The fire early warning method for monitoring the video image smoke based on machine learning is characterized in that the judging method in the step 43) is as follows:
if the scene is selected as type B and the judgment result in the step 43) is correct, the picture is judged to be a fire early warning picture, early warning is sent out, the picture is added into a corresponding scene, and a characteristic value is trained;
if the scene is selected as type A and the judgment result in the step 43) is correct, the picture is judged to be a non-fire early warning picture, no early warning is sent, and the picture is added into the corresponding scene to train a characteristic value;
if the scene selection is not A type and not B type, an early warning is sent out, artificial intervention judgment is carried out, the picture is added into a new scene, and the characteristics of the picture are trained.

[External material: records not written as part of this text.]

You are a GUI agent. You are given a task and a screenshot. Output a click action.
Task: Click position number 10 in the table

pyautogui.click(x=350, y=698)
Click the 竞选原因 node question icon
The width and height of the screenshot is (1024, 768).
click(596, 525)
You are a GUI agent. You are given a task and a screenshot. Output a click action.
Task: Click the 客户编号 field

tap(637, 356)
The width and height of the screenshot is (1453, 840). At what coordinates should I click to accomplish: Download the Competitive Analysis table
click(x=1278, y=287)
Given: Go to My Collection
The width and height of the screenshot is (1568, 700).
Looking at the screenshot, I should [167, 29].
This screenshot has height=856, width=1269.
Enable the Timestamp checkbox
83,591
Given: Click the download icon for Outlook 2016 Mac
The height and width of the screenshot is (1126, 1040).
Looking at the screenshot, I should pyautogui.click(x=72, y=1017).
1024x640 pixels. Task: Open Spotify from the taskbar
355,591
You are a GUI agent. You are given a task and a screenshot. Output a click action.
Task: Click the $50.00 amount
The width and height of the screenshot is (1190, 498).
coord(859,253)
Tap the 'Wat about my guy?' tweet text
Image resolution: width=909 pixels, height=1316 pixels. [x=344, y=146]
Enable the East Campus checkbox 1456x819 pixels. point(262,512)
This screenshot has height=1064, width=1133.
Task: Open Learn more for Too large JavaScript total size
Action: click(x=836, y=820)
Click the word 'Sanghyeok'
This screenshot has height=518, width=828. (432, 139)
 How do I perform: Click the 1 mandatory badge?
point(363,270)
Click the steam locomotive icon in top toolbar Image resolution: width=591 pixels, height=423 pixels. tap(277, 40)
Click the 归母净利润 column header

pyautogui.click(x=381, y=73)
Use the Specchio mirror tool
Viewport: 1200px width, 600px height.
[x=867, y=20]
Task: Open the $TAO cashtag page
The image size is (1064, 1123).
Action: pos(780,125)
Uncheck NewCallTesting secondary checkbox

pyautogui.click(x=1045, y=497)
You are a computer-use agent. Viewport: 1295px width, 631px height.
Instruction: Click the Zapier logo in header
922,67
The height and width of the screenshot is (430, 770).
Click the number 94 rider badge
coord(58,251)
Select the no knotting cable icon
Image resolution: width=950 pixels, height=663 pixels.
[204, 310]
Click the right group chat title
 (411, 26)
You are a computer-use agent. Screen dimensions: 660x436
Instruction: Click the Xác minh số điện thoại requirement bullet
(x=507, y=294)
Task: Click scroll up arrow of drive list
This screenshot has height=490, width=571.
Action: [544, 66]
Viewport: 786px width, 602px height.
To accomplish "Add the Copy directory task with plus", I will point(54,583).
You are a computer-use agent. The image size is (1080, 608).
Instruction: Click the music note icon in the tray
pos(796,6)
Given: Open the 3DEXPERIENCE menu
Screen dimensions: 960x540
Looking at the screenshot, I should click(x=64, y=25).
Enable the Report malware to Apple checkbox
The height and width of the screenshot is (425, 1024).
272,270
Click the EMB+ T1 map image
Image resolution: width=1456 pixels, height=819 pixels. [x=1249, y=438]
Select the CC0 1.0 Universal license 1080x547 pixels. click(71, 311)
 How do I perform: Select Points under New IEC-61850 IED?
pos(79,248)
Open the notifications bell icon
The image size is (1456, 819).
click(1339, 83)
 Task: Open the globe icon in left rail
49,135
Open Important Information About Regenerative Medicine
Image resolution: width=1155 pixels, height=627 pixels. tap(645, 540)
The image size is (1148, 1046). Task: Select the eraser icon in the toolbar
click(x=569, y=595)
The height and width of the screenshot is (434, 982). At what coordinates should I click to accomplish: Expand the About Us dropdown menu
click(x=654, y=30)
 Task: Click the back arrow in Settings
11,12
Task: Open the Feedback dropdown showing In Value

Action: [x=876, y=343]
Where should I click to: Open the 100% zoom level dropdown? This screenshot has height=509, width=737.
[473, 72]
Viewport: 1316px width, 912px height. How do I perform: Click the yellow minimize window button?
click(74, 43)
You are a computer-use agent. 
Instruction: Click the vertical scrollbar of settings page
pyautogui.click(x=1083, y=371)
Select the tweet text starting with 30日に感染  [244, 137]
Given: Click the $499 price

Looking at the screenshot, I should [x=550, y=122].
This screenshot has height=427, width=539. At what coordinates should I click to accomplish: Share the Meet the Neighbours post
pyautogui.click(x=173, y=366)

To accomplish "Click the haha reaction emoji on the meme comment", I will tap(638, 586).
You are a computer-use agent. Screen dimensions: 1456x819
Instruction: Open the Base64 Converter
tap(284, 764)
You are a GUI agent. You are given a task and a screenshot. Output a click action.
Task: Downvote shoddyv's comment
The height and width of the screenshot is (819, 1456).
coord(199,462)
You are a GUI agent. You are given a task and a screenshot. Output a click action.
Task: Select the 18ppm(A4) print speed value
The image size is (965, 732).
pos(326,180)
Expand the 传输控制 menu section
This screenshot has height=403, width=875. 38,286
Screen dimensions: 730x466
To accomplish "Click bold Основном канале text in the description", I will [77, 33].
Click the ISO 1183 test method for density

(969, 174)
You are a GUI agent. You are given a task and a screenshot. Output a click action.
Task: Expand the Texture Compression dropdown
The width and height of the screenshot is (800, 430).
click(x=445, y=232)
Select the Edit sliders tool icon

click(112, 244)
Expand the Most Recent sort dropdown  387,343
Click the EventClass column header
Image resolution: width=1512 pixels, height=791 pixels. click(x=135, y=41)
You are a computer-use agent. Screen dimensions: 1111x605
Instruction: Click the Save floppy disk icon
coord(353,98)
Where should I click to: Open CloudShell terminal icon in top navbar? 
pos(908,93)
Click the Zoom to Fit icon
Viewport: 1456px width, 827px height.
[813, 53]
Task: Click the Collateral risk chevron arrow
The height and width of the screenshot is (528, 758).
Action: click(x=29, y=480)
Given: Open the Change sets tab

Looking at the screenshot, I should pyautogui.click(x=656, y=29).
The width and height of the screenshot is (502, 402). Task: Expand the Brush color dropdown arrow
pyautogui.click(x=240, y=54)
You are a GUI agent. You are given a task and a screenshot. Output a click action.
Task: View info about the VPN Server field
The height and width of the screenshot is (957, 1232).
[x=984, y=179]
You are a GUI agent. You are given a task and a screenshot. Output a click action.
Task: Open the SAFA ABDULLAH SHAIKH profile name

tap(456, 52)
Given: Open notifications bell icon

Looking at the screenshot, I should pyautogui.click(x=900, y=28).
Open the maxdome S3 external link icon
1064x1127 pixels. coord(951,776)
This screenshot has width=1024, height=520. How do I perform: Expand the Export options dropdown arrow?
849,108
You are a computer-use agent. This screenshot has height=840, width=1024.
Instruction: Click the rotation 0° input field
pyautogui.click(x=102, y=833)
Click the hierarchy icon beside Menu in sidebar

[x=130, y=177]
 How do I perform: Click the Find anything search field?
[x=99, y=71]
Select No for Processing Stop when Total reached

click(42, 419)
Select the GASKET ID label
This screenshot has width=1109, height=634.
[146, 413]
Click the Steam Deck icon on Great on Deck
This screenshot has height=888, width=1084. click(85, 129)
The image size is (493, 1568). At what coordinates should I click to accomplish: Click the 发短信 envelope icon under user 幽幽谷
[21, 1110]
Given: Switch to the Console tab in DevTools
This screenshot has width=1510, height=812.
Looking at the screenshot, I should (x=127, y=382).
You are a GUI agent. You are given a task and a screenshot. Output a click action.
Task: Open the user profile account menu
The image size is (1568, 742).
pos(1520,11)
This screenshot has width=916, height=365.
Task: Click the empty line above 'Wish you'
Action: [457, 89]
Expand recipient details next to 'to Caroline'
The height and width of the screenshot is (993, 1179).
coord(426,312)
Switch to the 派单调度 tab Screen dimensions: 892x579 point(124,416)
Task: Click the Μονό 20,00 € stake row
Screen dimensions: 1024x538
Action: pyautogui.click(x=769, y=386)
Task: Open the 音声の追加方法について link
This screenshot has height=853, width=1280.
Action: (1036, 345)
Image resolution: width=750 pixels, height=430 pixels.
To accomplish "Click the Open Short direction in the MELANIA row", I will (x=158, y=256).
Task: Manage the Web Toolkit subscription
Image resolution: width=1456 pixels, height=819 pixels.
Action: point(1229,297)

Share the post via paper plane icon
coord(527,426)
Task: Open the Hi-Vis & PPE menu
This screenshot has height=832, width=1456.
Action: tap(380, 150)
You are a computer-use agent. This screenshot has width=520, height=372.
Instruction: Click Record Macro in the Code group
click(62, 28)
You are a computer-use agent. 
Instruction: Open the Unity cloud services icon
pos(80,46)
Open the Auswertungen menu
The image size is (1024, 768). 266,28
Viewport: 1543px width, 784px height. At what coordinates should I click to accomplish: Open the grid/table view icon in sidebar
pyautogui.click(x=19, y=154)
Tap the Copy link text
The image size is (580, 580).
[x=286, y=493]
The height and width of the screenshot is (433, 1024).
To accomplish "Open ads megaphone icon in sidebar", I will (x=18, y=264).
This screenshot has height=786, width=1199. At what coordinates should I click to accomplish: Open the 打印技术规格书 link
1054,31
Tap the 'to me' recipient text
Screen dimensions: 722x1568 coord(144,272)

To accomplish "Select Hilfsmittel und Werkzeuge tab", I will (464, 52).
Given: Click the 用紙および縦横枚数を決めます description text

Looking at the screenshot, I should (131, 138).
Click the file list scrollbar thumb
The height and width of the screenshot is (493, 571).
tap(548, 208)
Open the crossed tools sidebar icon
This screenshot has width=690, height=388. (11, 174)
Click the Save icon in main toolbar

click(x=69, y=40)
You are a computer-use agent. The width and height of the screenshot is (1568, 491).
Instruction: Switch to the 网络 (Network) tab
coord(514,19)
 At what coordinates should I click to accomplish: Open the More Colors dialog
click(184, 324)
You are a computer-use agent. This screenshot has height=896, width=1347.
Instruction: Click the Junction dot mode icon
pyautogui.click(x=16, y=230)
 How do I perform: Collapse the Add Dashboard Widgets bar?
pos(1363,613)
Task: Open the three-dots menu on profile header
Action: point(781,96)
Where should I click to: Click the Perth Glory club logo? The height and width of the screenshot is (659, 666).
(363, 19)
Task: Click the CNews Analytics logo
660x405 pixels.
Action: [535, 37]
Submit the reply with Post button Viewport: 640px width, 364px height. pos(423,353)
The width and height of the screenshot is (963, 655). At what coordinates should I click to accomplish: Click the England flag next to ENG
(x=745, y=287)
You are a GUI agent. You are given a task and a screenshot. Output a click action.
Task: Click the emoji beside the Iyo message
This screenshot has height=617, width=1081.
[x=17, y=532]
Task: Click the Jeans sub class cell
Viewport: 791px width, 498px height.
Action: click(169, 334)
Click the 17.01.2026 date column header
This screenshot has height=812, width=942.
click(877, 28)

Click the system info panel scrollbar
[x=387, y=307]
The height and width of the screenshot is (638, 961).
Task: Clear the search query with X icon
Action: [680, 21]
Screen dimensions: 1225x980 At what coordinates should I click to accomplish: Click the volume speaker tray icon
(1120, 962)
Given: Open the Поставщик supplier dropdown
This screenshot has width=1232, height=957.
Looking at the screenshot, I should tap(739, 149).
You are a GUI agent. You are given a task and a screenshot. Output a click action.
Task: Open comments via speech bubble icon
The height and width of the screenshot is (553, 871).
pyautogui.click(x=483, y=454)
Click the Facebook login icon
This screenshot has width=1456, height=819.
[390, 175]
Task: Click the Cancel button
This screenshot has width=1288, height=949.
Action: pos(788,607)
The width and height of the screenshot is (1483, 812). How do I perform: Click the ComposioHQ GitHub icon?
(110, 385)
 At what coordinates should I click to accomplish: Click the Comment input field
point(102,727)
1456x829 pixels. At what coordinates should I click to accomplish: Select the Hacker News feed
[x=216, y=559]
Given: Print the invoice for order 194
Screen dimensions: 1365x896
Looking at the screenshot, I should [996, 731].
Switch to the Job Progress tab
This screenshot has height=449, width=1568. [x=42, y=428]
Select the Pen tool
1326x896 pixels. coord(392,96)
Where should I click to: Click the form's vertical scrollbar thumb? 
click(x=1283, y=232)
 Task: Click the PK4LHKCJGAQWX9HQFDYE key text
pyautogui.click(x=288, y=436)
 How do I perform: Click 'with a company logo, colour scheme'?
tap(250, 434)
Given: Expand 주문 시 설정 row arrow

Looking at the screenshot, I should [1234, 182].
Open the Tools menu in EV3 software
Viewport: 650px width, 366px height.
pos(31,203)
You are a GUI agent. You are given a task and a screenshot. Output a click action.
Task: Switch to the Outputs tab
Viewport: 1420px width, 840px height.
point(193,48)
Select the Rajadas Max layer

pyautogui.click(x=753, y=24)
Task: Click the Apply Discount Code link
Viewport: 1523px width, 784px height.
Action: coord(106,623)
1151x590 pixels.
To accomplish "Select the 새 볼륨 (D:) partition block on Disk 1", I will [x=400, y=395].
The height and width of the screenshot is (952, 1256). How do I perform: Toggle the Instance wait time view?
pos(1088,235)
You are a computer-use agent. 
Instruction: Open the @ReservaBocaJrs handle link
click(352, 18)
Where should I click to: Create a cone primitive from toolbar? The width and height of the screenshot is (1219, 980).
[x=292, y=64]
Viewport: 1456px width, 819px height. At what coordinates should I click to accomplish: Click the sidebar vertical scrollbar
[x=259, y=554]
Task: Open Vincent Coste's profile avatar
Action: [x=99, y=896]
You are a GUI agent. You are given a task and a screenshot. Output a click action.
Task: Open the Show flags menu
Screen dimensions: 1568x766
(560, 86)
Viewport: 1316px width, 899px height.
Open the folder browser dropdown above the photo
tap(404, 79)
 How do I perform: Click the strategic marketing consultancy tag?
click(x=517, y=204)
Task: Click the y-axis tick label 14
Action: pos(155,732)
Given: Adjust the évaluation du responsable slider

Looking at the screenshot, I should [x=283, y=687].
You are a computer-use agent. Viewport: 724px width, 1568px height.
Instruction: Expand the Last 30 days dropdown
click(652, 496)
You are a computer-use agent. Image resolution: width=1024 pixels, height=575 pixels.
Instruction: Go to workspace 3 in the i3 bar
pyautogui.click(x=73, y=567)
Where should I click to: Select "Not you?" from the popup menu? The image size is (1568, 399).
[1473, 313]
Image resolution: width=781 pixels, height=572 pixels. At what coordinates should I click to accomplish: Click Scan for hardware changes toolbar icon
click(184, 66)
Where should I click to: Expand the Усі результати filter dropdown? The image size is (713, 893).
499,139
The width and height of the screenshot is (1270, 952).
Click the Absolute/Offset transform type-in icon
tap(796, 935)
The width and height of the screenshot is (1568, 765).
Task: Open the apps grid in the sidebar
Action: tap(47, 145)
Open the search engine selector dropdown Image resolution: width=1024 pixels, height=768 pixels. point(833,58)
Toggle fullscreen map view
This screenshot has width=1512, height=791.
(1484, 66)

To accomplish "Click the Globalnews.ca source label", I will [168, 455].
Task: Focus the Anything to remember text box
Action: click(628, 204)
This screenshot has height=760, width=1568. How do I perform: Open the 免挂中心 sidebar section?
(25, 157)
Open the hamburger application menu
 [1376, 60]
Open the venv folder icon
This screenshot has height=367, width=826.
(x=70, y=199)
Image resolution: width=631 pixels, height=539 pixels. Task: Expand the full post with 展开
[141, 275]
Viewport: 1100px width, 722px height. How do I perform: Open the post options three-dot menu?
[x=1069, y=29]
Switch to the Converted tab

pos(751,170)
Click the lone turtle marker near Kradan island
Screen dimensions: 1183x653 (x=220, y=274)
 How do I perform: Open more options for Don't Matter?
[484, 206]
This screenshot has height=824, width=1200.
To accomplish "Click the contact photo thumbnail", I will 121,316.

The fire early warning method for monitoring the video image smoke based on the machine learning is characterized in that the parameter lambda is 10, theta is 0,
Figure GDA0003242975130000071
γ=0.5,σ=0.56λ。
the invention achieves the following beneficial effects: the problem that whether the detected smoke is caused by a fire or not cannot be accurately distinguished by a classifier in the traditional machine learning method is solved. The invention judges the context relation of the area where the smoke is located by using a context target detection method, and reduces the false alarm rate and the false alarm rate on the premise of improving the fire early warning rate.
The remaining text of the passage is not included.